Tenacious. Feisty. Competitive. Intense. These are the terms that get recycled over the course of any conversation concerning Portland State sophomore guard Jane Gowans.

Coaches and players talk about her selfless attitude on the court.

They discuss her willingness to do the little things to help her team win ball games, hustling to make the plays that are rarely glorified in the box score. They discuss her leadership qualities, both on the court and throughout campus, and her abilities to motivate her teammates vocally.

Those in and around the Vikings’ women’s basketball team mention all of those character traits in their descriptions of Gowans’ play, but invariably they arrive at the same conclusion in summing up the 5-foot-9 New Zealand native: driven.

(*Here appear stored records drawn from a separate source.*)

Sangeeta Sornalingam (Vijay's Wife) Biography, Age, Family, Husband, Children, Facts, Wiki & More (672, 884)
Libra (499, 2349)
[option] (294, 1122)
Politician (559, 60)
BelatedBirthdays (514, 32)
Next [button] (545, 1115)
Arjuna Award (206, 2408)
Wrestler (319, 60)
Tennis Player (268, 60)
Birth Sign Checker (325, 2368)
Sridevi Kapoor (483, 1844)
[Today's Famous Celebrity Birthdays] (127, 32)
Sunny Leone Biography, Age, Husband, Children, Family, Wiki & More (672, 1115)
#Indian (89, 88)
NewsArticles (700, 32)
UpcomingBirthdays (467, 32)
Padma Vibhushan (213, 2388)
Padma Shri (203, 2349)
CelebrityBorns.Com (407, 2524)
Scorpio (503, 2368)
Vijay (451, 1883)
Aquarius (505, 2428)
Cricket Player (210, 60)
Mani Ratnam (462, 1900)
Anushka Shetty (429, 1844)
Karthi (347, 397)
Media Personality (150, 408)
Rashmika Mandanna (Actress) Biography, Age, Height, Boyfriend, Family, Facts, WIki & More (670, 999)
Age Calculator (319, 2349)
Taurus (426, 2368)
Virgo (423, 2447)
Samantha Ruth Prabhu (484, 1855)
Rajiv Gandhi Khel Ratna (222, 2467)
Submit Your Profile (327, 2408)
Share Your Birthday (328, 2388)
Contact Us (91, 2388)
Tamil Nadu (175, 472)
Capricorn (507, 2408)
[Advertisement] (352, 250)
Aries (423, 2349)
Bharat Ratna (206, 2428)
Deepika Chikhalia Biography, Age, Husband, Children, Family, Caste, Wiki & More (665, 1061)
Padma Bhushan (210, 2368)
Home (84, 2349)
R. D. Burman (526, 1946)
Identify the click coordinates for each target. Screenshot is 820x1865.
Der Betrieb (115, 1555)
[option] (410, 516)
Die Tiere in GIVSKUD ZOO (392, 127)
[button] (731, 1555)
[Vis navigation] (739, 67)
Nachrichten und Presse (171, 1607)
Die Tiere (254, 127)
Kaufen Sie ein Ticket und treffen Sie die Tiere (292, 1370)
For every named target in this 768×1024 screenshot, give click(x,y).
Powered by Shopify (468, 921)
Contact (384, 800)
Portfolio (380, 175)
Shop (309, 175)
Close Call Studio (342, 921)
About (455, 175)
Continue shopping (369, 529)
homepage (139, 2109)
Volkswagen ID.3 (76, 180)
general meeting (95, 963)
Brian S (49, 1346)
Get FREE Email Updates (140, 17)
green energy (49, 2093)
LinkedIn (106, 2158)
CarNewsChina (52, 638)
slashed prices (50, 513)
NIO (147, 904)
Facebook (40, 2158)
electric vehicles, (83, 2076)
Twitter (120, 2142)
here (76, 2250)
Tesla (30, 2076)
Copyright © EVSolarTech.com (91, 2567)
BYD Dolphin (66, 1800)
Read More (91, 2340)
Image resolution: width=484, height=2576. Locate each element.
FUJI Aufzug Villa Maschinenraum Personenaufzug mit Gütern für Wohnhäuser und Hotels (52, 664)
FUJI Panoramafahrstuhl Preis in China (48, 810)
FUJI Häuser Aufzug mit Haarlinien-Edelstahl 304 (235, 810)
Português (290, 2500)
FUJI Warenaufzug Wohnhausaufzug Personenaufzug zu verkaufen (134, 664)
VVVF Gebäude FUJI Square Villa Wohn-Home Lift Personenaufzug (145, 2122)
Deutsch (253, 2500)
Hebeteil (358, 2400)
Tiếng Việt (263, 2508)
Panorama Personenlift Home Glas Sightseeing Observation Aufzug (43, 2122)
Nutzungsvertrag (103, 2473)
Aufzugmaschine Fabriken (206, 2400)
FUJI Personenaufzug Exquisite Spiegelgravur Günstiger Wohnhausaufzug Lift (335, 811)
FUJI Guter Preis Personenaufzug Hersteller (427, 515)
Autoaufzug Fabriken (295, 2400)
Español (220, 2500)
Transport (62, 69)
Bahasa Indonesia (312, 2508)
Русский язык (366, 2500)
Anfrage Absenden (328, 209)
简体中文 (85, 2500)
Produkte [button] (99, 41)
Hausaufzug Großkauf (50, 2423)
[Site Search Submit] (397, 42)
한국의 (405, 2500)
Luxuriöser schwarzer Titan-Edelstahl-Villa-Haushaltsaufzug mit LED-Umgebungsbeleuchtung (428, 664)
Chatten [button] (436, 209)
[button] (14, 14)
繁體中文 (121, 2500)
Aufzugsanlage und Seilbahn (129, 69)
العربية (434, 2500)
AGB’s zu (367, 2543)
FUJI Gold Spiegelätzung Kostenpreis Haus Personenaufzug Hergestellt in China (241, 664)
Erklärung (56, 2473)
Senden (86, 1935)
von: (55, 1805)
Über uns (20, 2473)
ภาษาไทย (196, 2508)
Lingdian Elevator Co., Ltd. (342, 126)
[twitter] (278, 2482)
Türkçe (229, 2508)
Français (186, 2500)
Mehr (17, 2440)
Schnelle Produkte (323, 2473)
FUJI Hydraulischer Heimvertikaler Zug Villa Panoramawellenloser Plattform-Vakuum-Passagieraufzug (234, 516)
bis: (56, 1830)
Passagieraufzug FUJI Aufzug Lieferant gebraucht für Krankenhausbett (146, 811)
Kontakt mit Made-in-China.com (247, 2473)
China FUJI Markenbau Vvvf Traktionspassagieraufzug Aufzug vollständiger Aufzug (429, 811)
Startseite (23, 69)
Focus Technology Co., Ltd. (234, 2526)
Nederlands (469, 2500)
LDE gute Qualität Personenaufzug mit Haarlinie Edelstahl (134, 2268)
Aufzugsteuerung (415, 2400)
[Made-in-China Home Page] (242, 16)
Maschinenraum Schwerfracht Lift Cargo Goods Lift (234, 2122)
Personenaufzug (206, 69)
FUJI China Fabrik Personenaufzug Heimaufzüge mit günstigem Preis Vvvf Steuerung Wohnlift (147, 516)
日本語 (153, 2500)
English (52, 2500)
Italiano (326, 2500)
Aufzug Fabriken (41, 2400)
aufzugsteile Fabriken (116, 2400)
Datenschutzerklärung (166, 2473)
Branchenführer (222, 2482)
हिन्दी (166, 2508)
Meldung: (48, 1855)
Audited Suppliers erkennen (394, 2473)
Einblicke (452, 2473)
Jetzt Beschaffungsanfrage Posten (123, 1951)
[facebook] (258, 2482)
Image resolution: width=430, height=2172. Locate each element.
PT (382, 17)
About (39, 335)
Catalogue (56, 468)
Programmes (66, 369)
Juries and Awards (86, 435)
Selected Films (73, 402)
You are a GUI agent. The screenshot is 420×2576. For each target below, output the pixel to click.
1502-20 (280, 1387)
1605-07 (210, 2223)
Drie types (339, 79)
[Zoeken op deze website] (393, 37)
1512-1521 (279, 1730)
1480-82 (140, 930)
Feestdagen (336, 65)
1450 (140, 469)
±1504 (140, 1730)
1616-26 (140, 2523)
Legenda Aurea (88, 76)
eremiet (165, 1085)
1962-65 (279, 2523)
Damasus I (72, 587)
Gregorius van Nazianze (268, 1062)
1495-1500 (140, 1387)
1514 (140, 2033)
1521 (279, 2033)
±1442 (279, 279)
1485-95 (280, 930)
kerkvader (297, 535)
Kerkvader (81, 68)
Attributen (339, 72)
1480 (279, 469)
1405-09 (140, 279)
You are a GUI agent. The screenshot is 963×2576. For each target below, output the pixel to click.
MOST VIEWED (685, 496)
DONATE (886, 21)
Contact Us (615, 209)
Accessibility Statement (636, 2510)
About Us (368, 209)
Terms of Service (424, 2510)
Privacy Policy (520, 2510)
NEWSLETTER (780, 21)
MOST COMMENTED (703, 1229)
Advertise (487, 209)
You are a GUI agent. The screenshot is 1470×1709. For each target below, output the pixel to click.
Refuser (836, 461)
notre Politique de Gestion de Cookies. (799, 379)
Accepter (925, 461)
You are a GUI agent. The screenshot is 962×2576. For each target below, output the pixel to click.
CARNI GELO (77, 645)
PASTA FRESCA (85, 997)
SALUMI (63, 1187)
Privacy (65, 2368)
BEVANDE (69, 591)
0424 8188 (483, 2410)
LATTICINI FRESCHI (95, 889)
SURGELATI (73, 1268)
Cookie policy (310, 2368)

“This is really a highly competitive person,” head coach George Wolfe said. “Jane is very tough – very strong-minded.”

Senior guard Krishelle Jessee agrees.

“She works so hard, and she’s all over the floor defensively – frustrating people,” Jessee said. “She’s so aggressive, and really a great asset to this team.”

Gowans came to Portland State for her freshman year in 2000 from Nelson, New Zealand, where she distinguished herself as a basketball player by earning MVP honors on the under-20 national team.

She admits the move to Portland was an adjustment.

“I’m from a small town and I wanted to come to a big city,” Gowans said, “and it took me about a month to adjust. There was a slight language barrier, just in some of the words that are different between the cultures, but things went well and Portland State’s been a good place for me.”

Wolfe has been impressed with the manner in which Gowans has adapted to life as a student-athlete in the Pacific Northwest.

“Jane has a magnetic personality,” Wolfe said. “She’s very proactive in everything she does. She made the effort to become a part of the team from the start, and she’s done things like organize team potlucks at her house to help build a sense of unity. As a leader, she covers all the bases.”

She is beginning to serve notice with her play and afore-mentioned toughness, which doesn’t bode well for opposing backcourts as the Vikings plunge into Big Sky Conference play.

After averaging 5.8 points and 1.9 rebounds in an injury-plagued freshman campaign, Gowans has managed to stay mostly healthy this year, raising those averages to 8.4 and 3.6 respectively.

The term “mostly” applies to her health this year because she has missed time with a few concussions.

“I don’t set goals for myself statistically, with the exception of charges,” Gowans said. “I take a lot of pride in stopping someone from scoring and taking charges. I like to try to draw at least one offensive foul per game.”

Gowans is working toward a degree in Administration of Justice with the hopes of one day working in crime-scene investigation or forensics.

“A lot of people think it’s a strange choice for a profession, but I’d like to be a coroner,” Gowans said. “It’s interesting work and it’s a chance to help people.”

Gowans is the product of an athletic family: Her father played professional soccer in England and her mother represented Canterbury in netball and gymnastics, while her two brothers are prominent in New Zealand in basketball and extreme skiing. She credits her parents with fostering the determination to succeed that has helped her clear hurdles at each stage of her development as a basketball player.

“My parents have encouraged me and worked on my behalf to keep me going in sports,” Gowans said. “They’ve always been tremendously supportive of my interests in sports.”

Gowans stays busy off the court also. In addition to class, she works as a student ambassador.

“It’s all about time management,” Gowans said, of balancing her schedule. “I got involved with SA, and each week I do a campus tour because I really like this school and I want to promote it.”

With the team ranked around the middle of the pack in the Big Sky, Gowans is looking for the Vikings to surprise some people this year and move up in the conference standings, a goal Wolfe agrees is realistic.

“I think we could be in the top quarter of the teams in this conference if we play the way I know we’re capable,” Wolfe said.

What would Gowans prescribe for the squad in trying to realize that goal?

“We need to be a little more feisty and aggressive,” Gowans said. “I think if we play with a little more team intensity, we can win some of the close games we’ve lost in the preseason schedule.”